## [Exercício proposto]
Comece na linha que contém "You are a GUI" e vá até o fim das linhas, reproduzindo-as com "screenshot" alterado para "screen capture" e o restante intacto. Não inclua as imagens na resposta.

Registros de localização de elementos na tela:
────
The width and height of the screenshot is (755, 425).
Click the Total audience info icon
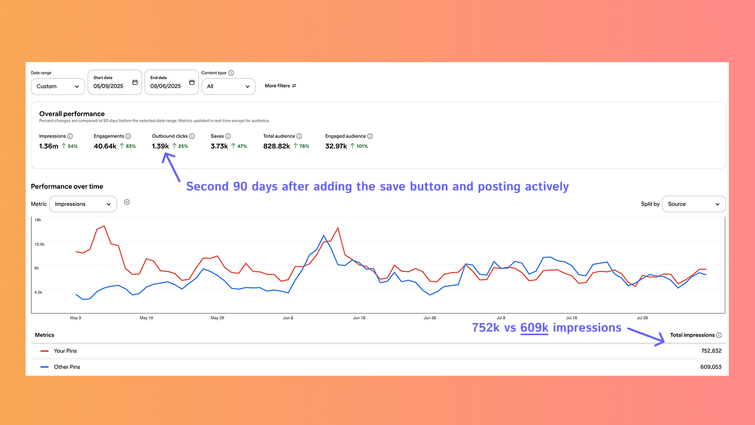coord(299,136)
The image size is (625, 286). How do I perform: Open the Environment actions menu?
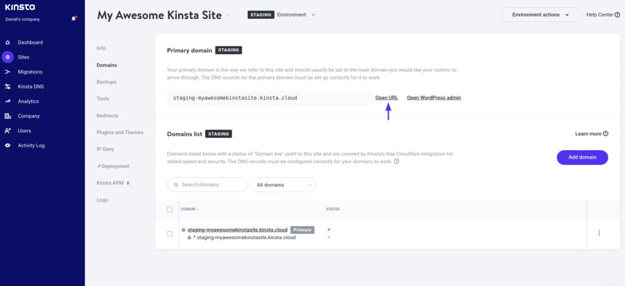pos(541,15)
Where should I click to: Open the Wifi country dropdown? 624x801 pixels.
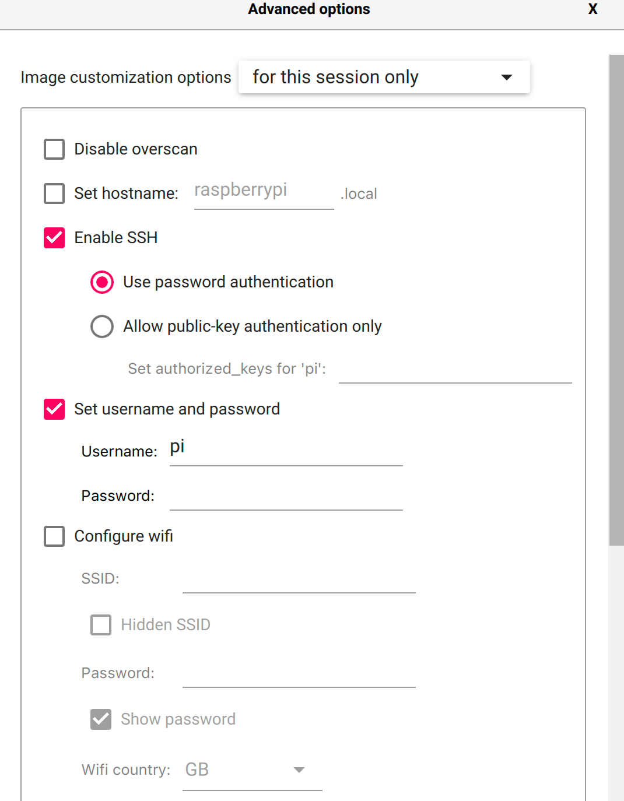pyautogui.click(x=299, y=770)
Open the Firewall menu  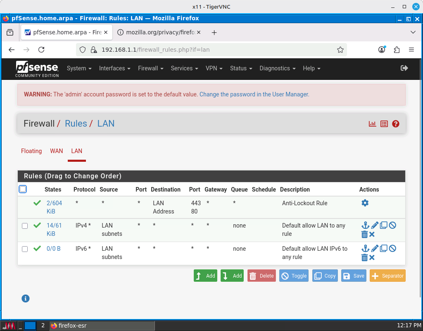coord(150,68)
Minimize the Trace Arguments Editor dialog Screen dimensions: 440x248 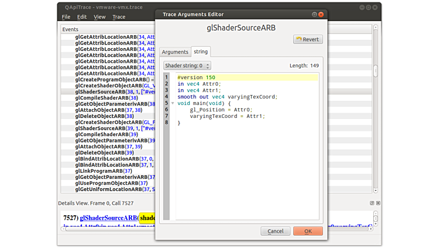pyautogui.click(x=314, y=13)
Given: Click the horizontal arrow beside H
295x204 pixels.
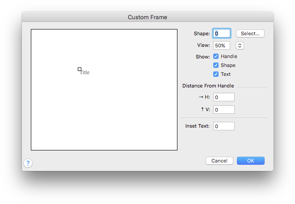Looking at the screenshot, I should (x=201, y=97).
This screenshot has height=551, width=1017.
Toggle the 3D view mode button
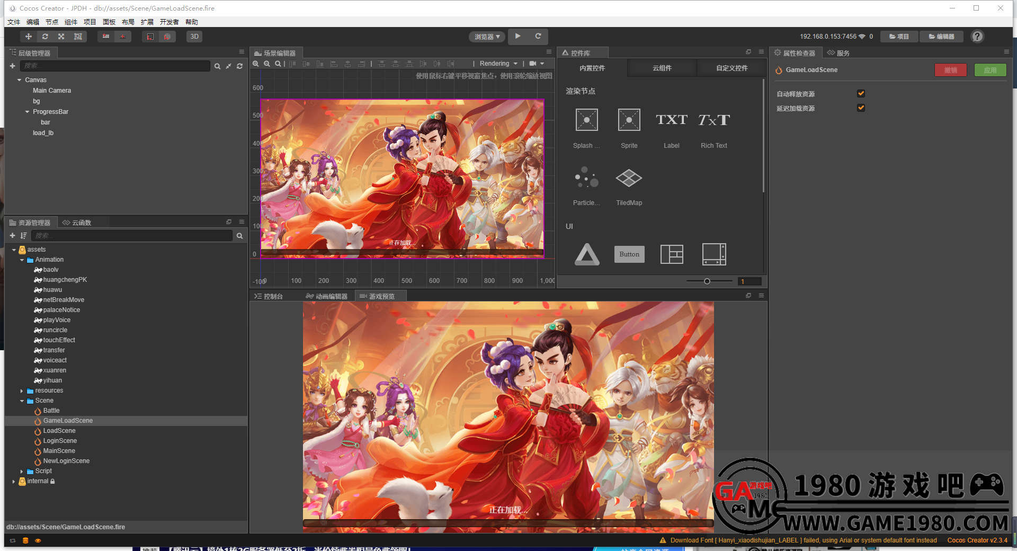(x=194, y=37)
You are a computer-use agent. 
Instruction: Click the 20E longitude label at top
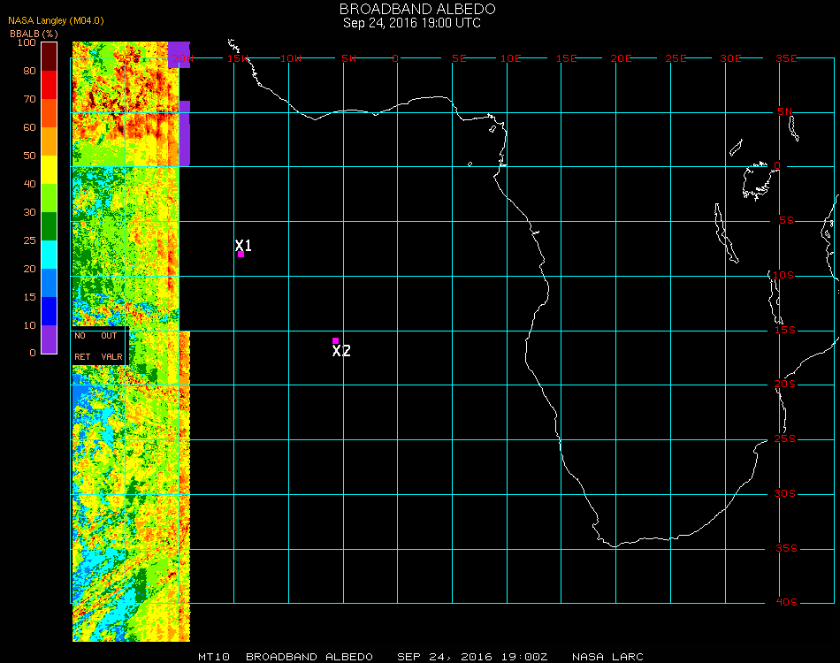622,58
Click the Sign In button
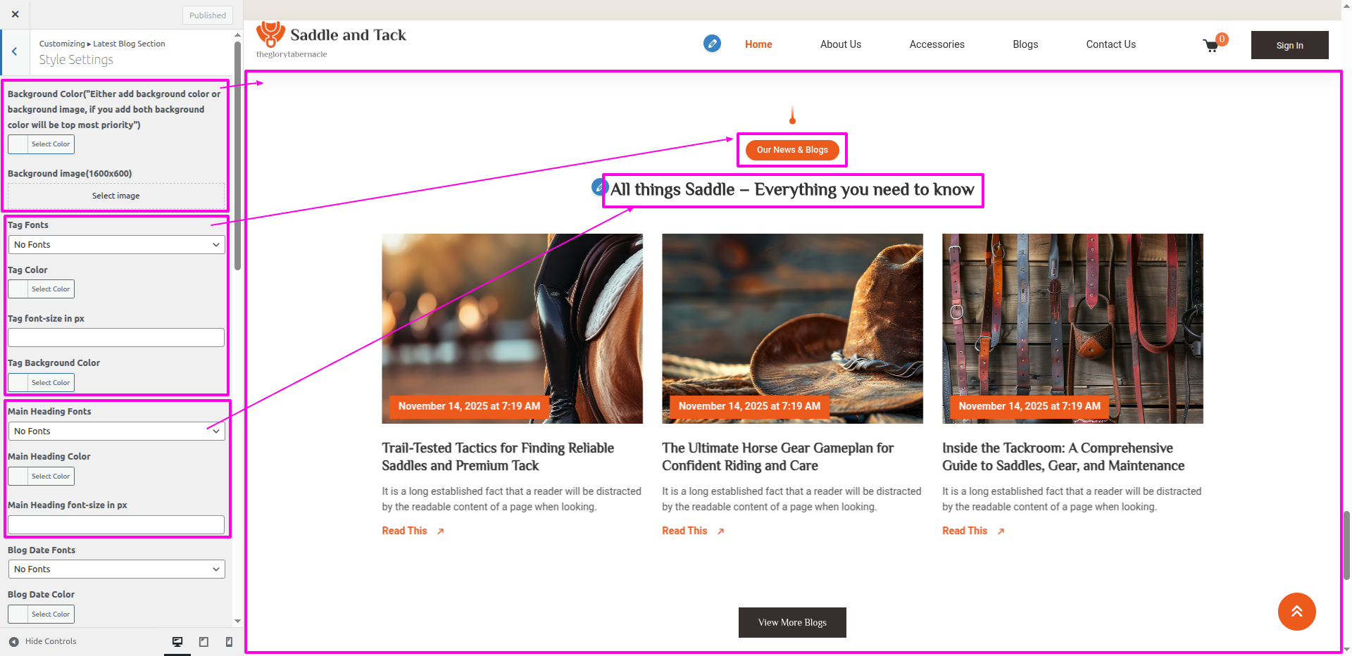Image resolution: width=1352 pixels, height=656 pixels. pos(1289,45)
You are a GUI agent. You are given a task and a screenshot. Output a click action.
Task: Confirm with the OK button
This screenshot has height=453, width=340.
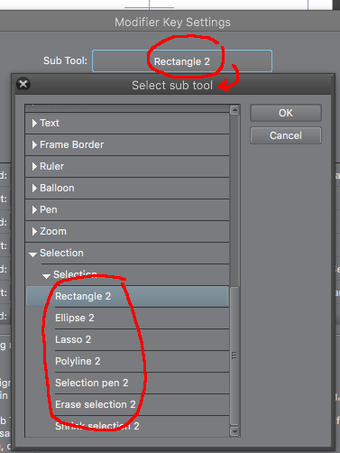pos(286,113)
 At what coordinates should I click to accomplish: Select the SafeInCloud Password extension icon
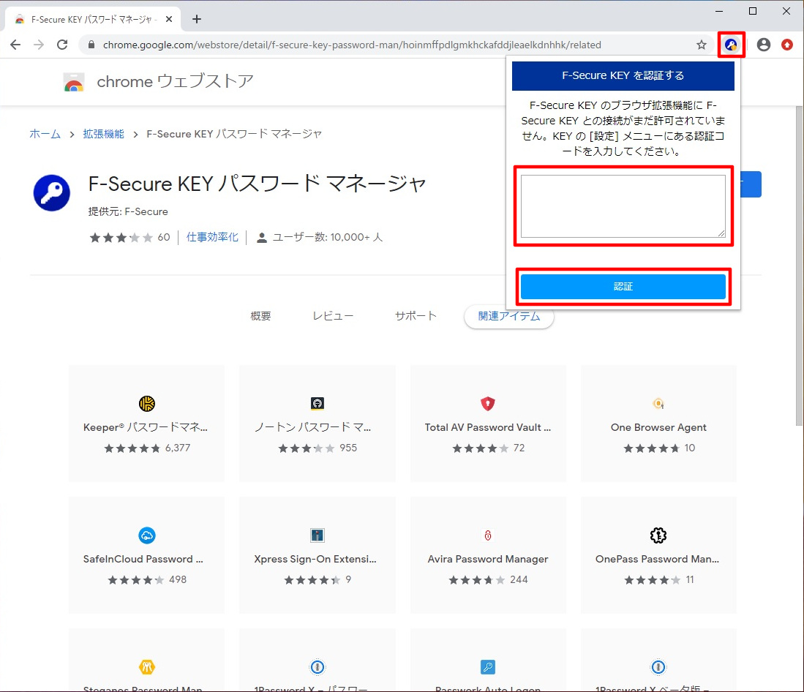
────
## [Resposta escrita]
You are a GUI agent. You are given a task and a screen capture. Output a click action.
Task: Confirm with the OK button
This screen capture has height=453, width=340.
pos(286,113)
 At what coordinates should I click to accomplish: Select the SafeInCloud Password extension icon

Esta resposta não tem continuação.